A new round of US sanctions on the Nord Stream II was proposed in early June in the effort of the US administration to prevent increased Europe’s energy dependence on Russia

The US views Europe’s increasing energy reliance on Russia as a threat to regional security and the Nato alliance. However, for Germany and other EU countries, North Stream II is seen as a vital project that will secure energy needs.

The US administration may have stopped the construction of the North Stream II a few months before the project was due to be completed, but the German Government, under the coalition of the EU, has declared ready to defend against new sanctions that could kill it off.

Germany and EU countries cannot abandon Nord Stream II

There is no doubt about the significance of the Nord Stream II pipeline for Germany and the rest of the EU countries, which are reliant on imports of natural gas. Nearly 75% of their consumption is covered by imports with the Netherlands being the only significant net exporter of gas within the EU.

While demand for natural gas in Europe is set to increase, domestic production in the EU, as well as in EU’s primary supply partner Norway will continue to decline as reserves deplete and transition to renewable energy sources increases.

It is especially a problem for Germany, where domestic production can only fulfil 7% of demand. Meanwhile, Germany’s need for natural gas will continue to increase by the growth of its industrial output and the replacement of its coal-fired power plants. These demand and supply conditions are projected to create an energy shortage of at least 30%.

An increase in gas supply from Russia to the EU through the Nord Stream II pipeline is the most economically efficient solution to fill this gap, unlike rival gas supply through liquefied natural gas (LNG) imports from the US and Qatar.

What the new EU Gas Directive means: More leverage for Germany and the EU

In May 2020, Germany denied a waiver to Gazprom over amendments to the EU Gas Directive that require separate ownership of gas supply from pipeline transmission (unbundling) even for non-EU entities exporting gas to its jurisdiction. This regulatory change implemented a year ago is controversial for Gazprom given that only 4% of the pipeline is located in the EU territory, hence, it was interpreted as an effort to conform with the demands of the US administration.

However, the amendments of the EU Gas Directive did not aim to cancel the project, but only to increase the bargaining power of Germany and the EU against Russia. Without regulation amendments, Gazprom would be the sole owner, operator and gas supplier of the pipeline. But now it will have to split its operations by either giving up the control of the infrastructure or the monopoly over supply. Since it is Gazprom’s gas that can only be transmitted through this pipeline as the company has de facto and de jure monopoly on Russian gas exports, Gazprom will most likely be forced to sell or transfer the control of the pipeline to another (local) operator.

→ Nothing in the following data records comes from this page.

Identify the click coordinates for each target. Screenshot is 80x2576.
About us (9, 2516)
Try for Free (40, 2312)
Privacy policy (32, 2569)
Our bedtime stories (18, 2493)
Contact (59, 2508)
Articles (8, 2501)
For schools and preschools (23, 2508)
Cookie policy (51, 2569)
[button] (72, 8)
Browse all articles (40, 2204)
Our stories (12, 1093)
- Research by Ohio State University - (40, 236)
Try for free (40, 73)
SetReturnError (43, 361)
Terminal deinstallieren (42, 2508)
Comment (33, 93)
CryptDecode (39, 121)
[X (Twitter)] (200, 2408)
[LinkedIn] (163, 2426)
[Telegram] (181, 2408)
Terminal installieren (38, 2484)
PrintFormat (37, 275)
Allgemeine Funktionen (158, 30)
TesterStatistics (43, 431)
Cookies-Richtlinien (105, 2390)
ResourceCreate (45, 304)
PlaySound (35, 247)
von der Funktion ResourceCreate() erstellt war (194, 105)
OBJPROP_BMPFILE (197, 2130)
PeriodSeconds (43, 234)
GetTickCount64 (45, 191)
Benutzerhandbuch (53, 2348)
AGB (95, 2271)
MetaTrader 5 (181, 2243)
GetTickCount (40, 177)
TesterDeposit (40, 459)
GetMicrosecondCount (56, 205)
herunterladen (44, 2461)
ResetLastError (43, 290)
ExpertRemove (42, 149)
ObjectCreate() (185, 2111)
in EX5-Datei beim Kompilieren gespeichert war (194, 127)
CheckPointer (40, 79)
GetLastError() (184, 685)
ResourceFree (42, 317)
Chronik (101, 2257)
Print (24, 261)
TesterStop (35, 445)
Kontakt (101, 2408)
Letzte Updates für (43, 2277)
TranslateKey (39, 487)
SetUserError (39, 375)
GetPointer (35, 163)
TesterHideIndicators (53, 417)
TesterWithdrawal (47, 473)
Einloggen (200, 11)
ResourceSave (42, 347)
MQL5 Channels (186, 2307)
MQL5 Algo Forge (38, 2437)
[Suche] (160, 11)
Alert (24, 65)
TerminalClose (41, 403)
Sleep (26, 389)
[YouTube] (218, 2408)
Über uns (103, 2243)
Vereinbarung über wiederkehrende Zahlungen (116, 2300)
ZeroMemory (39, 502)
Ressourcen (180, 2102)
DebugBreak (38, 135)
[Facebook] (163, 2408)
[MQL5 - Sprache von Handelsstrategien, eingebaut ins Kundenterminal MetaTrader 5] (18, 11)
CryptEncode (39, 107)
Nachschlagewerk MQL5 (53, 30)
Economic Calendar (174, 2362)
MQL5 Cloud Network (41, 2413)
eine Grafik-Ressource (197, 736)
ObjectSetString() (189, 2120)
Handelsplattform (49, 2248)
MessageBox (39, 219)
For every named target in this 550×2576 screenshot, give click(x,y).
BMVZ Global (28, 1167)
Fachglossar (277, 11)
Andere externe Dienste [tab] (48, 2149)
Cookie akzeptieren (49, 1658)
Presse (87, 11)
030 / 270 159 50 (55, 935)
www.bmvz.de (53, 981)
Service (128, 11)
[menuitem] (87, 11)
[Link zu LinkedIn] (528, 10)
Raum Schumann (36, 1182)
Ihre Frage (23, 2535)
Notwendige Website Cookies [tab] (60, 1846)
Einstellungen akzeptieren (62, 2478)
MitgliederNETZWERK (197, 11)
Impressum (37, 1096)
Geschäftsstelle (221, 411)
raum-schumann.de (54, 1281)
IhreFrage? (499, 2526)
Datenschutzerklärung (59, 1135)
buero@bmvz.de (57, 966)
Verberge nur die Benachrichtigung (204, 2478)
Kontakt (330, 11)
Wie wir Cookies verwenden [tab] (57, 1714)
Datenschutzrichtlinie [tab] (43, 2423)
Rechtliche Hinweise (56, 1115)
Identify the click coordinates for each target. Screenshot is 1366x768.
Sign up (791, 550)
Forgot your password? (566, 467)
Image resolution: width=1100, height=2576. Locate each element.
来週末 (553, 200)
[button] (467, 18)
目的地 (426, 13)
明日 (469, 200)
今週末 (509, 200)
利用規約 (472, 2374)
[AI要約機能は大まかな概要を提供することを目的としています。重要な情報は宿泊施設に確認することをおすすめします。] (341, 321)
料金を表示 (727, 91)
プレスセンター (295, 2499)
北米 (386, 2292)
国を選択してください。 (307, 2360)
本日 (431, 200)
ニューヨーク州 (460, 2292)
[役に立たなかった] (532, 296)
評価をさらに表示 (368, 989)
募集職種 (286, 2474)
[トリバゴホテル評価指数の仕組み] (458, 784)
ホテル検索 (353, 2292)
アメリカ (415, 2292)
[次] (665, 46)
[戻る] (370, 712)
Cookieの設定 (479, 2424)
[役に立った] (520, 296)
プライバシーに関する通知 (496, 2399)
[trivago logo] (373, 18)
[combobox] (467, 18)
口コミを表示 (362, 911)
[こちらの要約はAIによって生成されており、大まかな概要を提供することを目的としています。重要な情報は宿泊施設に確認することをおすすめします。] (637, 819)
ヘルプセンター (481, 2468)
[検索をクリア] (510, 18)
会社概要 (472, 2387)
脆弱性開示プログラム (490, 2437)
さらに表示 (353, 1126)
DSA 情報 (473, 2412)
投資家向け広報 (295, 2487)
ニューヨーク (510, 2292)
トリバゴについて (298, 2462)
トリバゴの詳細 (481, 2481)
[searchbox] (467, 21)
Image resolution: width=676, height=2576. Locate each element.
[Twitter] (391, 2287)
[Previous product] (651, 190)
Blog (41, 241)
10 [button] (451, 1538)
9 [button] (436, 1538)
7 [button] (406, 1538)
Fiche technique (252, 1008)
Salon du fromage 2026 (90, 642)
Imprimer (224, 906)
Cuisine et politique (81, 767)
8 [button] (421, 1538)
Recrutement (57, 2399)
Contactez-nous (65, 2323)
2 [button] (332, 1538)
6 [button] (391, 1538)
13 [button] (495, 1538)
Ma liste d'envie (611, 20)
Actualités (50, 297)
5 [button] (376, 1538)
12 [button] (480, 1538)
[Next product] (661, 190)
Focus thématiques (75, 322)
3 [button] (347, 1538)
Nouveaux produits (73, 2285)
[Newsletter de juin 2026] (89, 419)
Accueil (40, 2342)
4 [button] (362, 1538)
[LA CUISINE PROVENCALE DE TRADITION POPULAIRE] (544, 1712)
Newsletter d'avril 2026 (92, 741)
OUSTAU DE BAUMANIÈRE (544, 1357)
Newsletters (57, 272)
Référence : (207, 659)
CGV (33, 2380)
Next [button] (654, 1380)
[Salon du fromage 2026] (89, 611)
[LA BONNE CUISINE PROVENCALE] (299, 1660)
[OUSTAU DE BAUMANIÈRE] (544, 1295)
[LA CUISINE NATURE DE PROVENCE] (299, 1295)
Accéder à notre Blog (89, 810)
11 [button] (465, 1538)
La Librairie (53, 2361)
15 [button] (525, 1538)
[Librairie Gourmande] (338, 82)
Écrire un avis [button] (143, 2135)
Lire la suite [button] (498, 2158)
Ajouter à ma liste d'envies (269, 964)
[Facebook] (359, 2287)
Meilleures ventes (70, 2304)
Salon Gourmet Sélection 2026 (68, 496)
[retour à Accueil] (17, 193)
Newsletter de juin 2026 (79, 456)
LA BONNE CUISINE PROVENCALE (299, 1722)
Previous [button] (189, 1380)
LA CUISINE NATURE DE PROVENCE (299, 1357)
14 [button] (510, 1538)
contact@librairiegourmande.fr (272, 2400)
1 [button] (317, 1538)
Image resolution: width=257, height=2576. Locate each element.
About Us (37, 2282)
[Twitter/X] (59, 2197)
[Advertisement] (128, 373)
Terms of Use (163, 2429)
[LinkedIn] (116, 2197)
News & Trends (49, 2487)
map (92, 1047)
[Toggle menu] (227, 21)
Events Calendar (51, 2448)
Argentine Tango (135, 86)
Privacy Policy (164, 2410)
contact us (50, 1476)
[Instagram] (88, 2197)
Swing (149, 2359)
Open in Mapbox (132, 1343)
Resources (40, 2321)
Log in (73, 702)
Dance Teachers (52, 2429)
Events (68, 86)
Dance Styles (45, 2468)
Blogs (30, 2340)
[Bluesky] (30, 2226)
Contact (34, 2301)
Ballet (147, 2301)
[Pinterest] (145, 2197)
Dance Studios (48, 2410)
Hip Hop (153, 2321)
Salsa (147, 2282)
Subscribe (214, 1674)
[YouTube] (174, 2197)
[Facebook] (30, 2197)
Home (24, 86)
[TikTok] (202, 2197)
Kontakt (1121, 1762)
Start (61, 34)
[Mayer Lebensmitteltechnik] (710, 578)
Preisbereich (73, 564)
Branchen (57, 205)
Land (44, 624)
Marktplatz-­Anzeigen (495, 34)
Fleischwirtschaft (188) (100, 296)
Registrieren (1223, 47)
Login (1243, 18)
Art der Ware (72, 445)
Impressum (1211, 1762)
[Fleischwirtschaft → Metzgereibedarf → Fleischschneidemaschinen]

A win-win for EU and Russia that defies US sanctions

Gazprom has already appealed against the non-waiver decision of the German regulator. Although the basis of its claim over a discriminating policy is valid – given that in similar cases such as Sonatrach and the Trans-Mediterranean Pipeline – there has been no compliance – Gazprom is expected to accept these terms.

The threat of US sanctions that could kill off this project serves as a weapon for Germany, exerting pressure to Russia to accept new terms, which might be less beneficial, but still better than abandoning the project.

Ultimately, this is a win-win situation both for Russia and Germany. Russia gains a valuable stream of income to stabilise its economy, while Germany and the EU make the most out of the situation, securing its energy sufficiency and safety.